第十一章後編「夏色ホームパーティー」4
「先生、こんなところにいたんですね」
二階のベランダで一人、喫煙をしていると茜が顔を出した。
「どうしたの? みんなと一緒にいなくていいのかしら?」
「ちょっと先生の声が聞きたくなりました」
「そう……物珍しいことをいうのね」
私は夕陽に照らされる茜の姿を眩しく感じて、思わず照れ隠しで視線をそらして、短くなったタバコを携帯灰皿に突っ込んだ。
「先生、あたしはずっと為すべきことを成していれば、自分の心も救われると思って生きてきました」
大人の真似をして、背伸びしたくなる年頃の子によくあることだ。
自分の中の正義を世間的な要望に合わせて為すべきことを成そうとする。
そうして人に感謝される経験を重ねれば、自身の自己肯定感に繋がり、自分の心を救うことにもなるだろう。
「あたしはこのままの自分でいいのでしょうか?」
茜が私の方を見る。私に助言なり勇気の出る言葉を求めていることはよく分かった。
「そうね、どこまで行っても救われる人と救われない人はいるわ。
平均以上の暮らしをしていても、不安に襲われる人はいる、嫉妬の炎に焼かれながらね。
それは悲しいことだけど、世界を見渡せば突然戦端が開かれて多くの人が命を落とすことだってある。
ロシアとウクライナの戦争にしたって中東戦争にしたってそうよ。
戦火が広がり、そこに住んでいるというだけで巻き込まれて家族や友人を失っていく。
そんな理不尽に慣れてしまっている人もいるけど、それはとても不幸なことよ。
日本だってかつてはそうだった。でも、先代はそれを忘れようとするため、経済を発展させ、荒廃した街を復興させることで乗り越えようとした。

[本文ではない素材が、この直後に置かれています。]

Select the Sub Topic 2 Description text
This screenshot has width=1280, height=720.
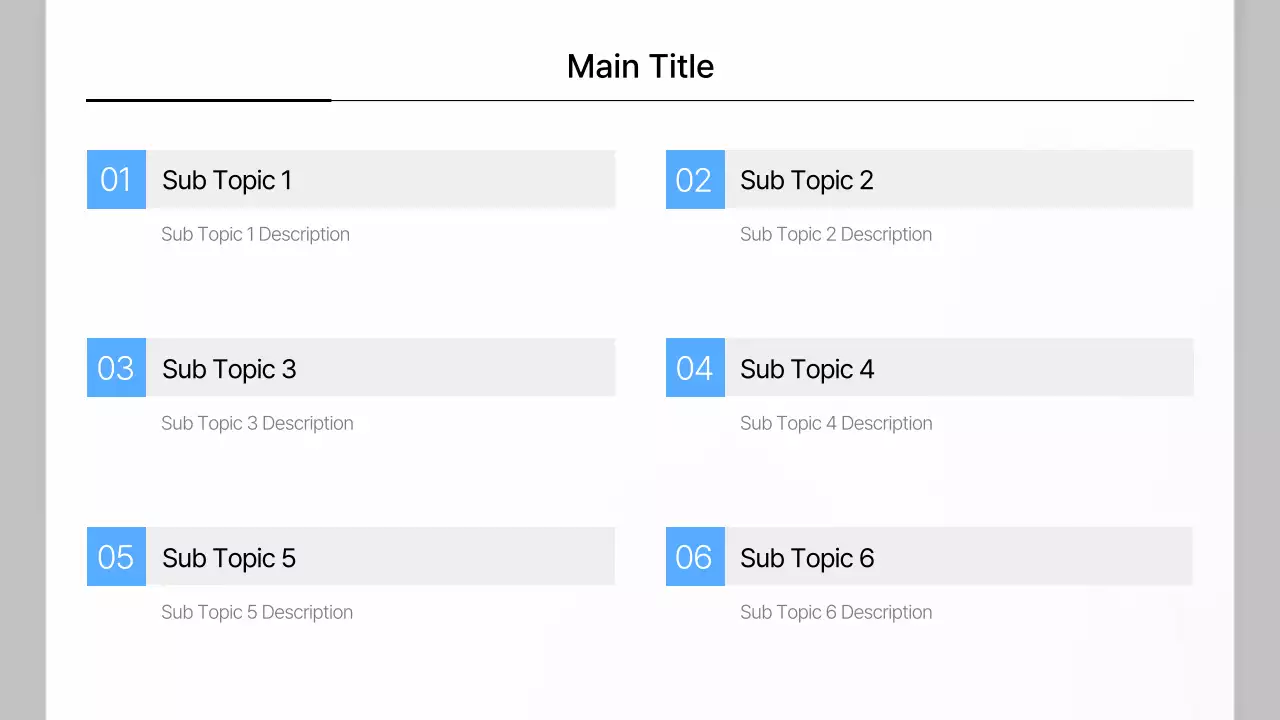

一部の国民や政治家は忘れない意志を示すことで戦争を繰り返さない思想を育てたけど、その名残りが私たちが神社に参拝することを欠かさないことにあるんじゃないかしら。A級戦犯が眠っているにしても、靖国神社に参拝することを大切にするのはそういうことでしょう?
だから、戦争のない平和な世界にいられる人は本当はそれだけで恵まれていて、自分の内側にある悩みなんて本質的に鑑みれば小さいもののはずなのよ。
そういう当たり前で大切なことを伝えるのは難しいことだけどね」
「あたし達、今の時代を生きる人間に出来ることは、戦争を繰り返さないため、苦しい思いをさせないように、人々を守っていくことだけ……」
「十分すぎることだわ。要は戦争する方がマシな現実にさえならなければ、極端な侵略を人は起こさなくても済むのよ。
負の感情を育てないように、そのために目を光らせる仕組みが本当は必要なのよ」
まさに先生と生徒の関係を如実に表すように、二人は少しずつ日が沈んでいく時の中、かけがえのないひと時を過ごした。